Goal:
Rewrite every row below, substituting "size" for each occurrence of "width and height" and keeping everything else unchanged. Leave the pictures out of your answer.

Raw records:

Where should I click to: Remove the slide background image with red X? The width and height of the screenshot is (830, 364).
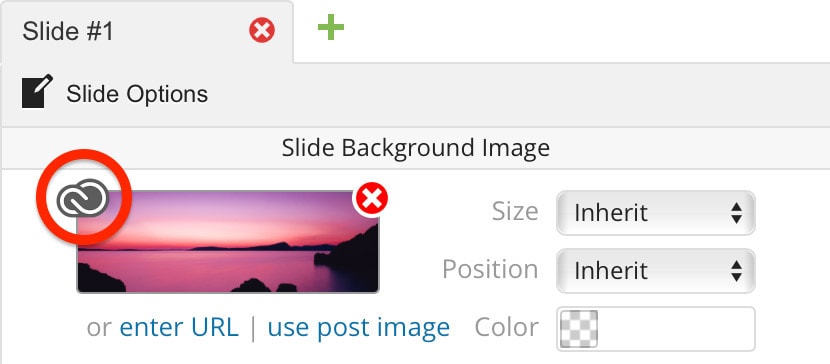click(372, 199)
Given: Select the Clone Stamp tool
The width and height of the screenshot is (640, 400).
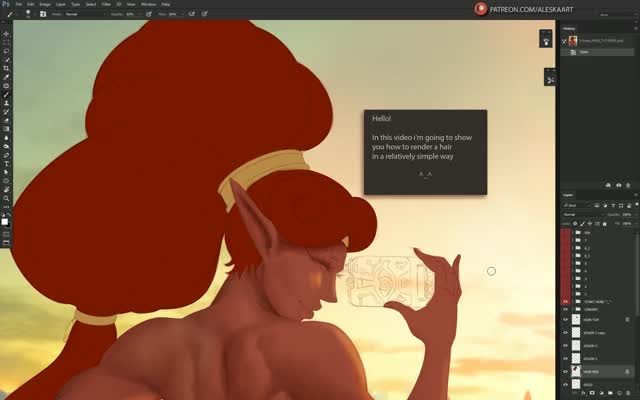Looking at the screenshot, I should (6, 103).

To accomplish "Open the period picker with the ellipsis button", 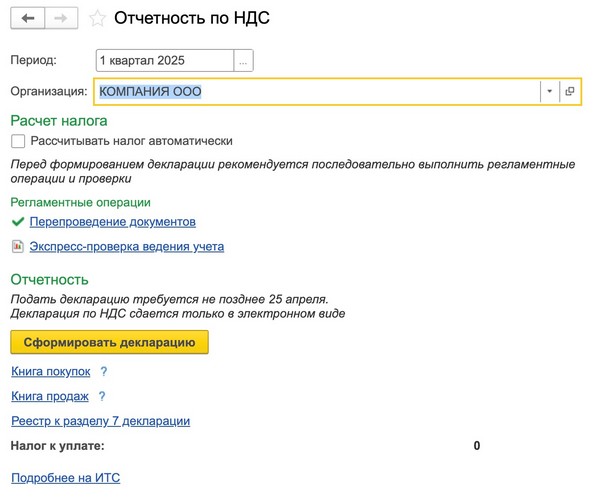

Task response:
Where should I click to: Remove the slide background image with red X? The size of the screenshot is (830, 364).
click(372, 199)
Given: Select the Clone Stamp tool
The size of the screenshot is (640, 400).
Looking at the screenshot, I should (6, 103).

To accomplish "Open the period picker with the ellipsis button", 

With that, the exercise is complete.